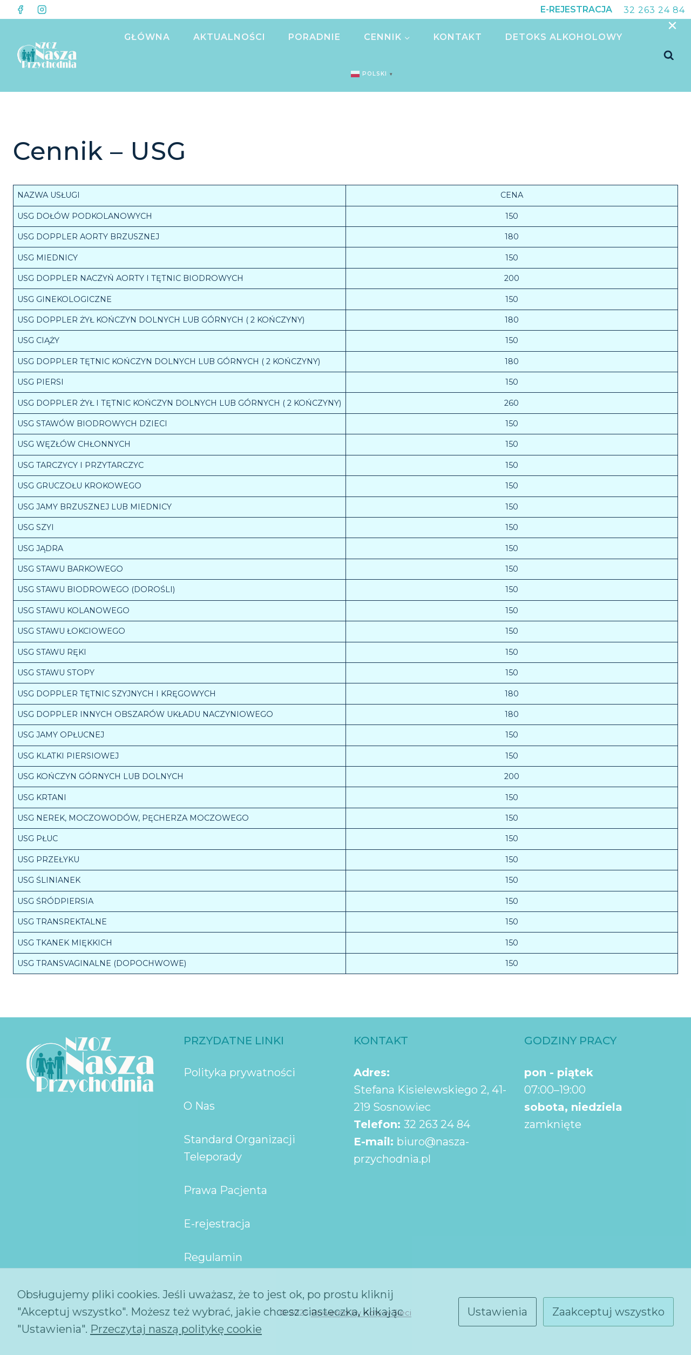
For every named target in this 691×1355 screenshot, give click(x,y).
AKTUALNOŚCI (229, 37)
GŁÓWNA (147, 37)
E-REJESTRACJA (576, 9)
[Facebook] (20, 9)
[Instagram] (41, 9)
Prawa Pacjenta (225, 1190)
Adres (370, 1072)
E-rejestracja (217, 1223)
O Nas (199, 1105)
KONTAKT (457, 37)
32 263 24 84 (654, 10)
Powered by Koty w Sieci (361, 1312)
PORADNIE (314, 37)
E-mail (372, 1141)
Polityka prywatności (239, 1072)
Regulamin (213, 1257)
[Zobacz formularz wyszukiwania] (669, 55)
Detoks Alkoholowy (563, 37)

#### REQUEST
Could you write out this material again with "Regulamin" swapped for "Zasady", leaving everything else unchanged and omitting the pictures?

#### PROBLEM SOLUTION
For every named target in this 691×1355 screenshot, give click(x,y).
AKTUALNOŚCI (229, 37)
GŁÓWNA (147, 37)
E-REJESTRACJA (576, 9)
[Facebook] (20, 9)
[Instagram] (41, 9)
Prawa Pacjenta (225, 1190)
Adres (370, 1072)
E-rejestracja (217, 1223)
O Nas (199, 1105)
KONTAKT (457, 37)
32 263 24 84 (654, 10)
Powered by Koty w Sieci (361, 1312)
PORADNIE (314, 37)
E-mail (372, 1141)
Polityka prywatności (239, 1072)
Zasady (213, 1257)
[Zobacz formularz wyszukiwania] (669, 55)
Detoks Alkoholowy (563, 37)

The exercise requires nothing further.